Voler de ses propres ailes, c'est ne plus avoir besoin de ses parents pour payer le loyer. C'est partir vivre ailleurs, loin d'eux, et gagner de l'argent tout seul, à sa façon. Ma mère ne supporte pas qu'on vive sans elle et loin d'elle. Depuis le départ de mon frère, elle répète qu'il l'a abandonnée, qu'être une mère c'est affreux, que c'est ingrat. A l'école, je me vante de connaître une courgette qui parle en boucle de ses problèmes.
"Je crois que parfois, les rencontres, ce sont des évidences."
Aurélien veut qu'on l'oublie. Au lycée, il se pose en figurant et n'a aucune envie de se lier aux autres. Un type de sa classe, Thibaud, va pourtant chercher à mieux le connaître. Même si ça le dérange et lui donne des bouffées d'angoisse, Aurélien va doucement être séduit par l'idée et renouer avec des sentiments volontairement remisés au placard (l'amitié, l'insouciance, la découverte de l'autre...).
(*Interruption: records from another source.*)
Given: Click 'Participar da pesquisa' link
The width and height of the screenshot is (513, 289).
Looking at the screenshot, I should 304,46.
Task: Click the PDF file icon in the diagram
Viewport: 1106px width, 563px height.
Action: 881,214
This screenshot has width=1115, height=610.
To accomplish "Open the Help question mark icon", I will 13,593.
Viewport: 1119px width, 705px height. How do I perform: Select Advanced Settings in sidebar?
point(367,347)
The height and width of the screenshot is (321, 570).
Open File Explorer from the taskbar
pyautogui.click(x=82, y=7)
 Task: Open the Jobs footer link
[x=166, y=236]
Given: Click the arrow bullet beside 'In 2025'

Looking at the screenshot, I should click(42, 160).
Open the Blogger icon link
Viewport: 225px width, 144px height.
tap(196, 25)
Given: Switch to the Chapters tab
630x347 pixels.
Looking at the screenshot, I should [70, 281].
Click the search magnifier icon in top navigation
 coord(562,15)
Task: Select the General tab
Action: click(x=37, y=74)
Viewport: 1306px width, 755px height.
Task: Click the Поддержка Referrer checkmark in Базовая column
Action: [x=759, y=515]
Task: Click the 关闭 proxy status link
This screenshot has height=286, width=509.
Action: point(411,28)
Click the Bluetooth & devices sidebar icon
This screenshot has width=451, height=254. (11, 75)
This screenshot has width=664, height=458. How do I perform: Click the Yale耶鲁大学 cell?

Car Aurélien a un passé lourd, traumatisant qui a fait de lui ce garçon qui ne veut plus s'impliquer auprès des jeunes de son âge. Il a déjà donné, il en a payé le prix. Aujourd'hui, avec Thibaud, il aurait presque envie de "briser la glace" et de libérer le flot de mots qui l'étouffent, lui qui parle si peu par souci de discrétion.
Oui, ce texte est d'une grande sensibilité et écrit avec une simplicité juste et touchante. Le désarroi de l'adolescent nous serre le coeur, et tant pis si son secret n'en est plus vraiment un pour nous (c'est le gimmick de l'auteur, en quelque sorte). Reste un petit détail étonnant, qui fait penser qu'on a tous nos petits secrets.
Le roman évoque aussi le pouvoir des mots et leur capacité à nous "reconstituer". Pour cela, le slam est mis à l'honneur, tel un exercice de vie ou de survie, au cours duquel chacun est libre de s'exprimer, de crier son impuissance, sa révolte ou uniquement pour faire briller les mots et les sons.
En somme, un roman accessible, poignant et généreux.
Brise Glace, par Jean-Philippe Blondel (Actes Sud junior, 2011)
Ma nuit d'amour est une jolie lecture de 65 pages sur les rêves d'amour et les promesses, sur le désir, le fantasme, la passion d'une jeune fille de 15 ans qui ne souhaite pas se contenter de belles paroles et qui déclare : "Je ne veux pas d'un brouillon. Je suis née pour être une amoureuse, une aventurière, une conquérante de la chair. Je le sais, j'en suis sûre." C'est une lecture qui raconte la première nuit d'amour, belle et parfaite. Il y a peut-être un peu d'invention aussi, un peu d'ambition secrète et exaltée... Après tout, Frédérique Deghelt n'est pas avare de pirouette qui fait tourner la tête, et le coeur. (Actes Sud junior, 2011)
Et pour finir, voici le très beau roman de Tania Sollogoub : Au pays des pierres de lune. Je savais que j'allais aimer ce roman, de toute façon je voulais l'aimer parce que la couverture est très belle et l'histoire est un hommage tendre et remarquable d'une adolescente pour sa famille et leur culture russe, sauf que nous sommes à Boulogne-Billancourt, dans un immeuble "plein de gens venus de tous les pays du monde". Chaque appartement est une invitation au voyage, à la découverte, aux mets et aux senteurs d'ailleurs, aux promesses d'histoires et de légendes un peu fantaisistes, mais enchanteresses. On y trouve sa place sans souci, on admire inlassablement ce décor et on tombe amoureux de cette communauté exubérante.
C'est tellement bon, chaleureux et stimulant.
A l'écart, on suit l'histoire d'amour de la narratrice. Elle a treize ans, elle passe ses vacances chez sa grand-mère, qui aime la neige, les cigarettes, les bijoux et se souvenir des belles choses. Cette fois-là, l'héroïne rencontre Boris, il est séduisant, fougueux, rebelle et fascinant. Elle tombe folle amoureuse de lui et le vit comme une brûlure.
C'est un roman intense et exaltant, parce qu'"à treize ans, on est capable de tomber amoureux de la couleur d'un regard". C'est tout simplement beau, avec en fond sonore une petite musique nostalgique.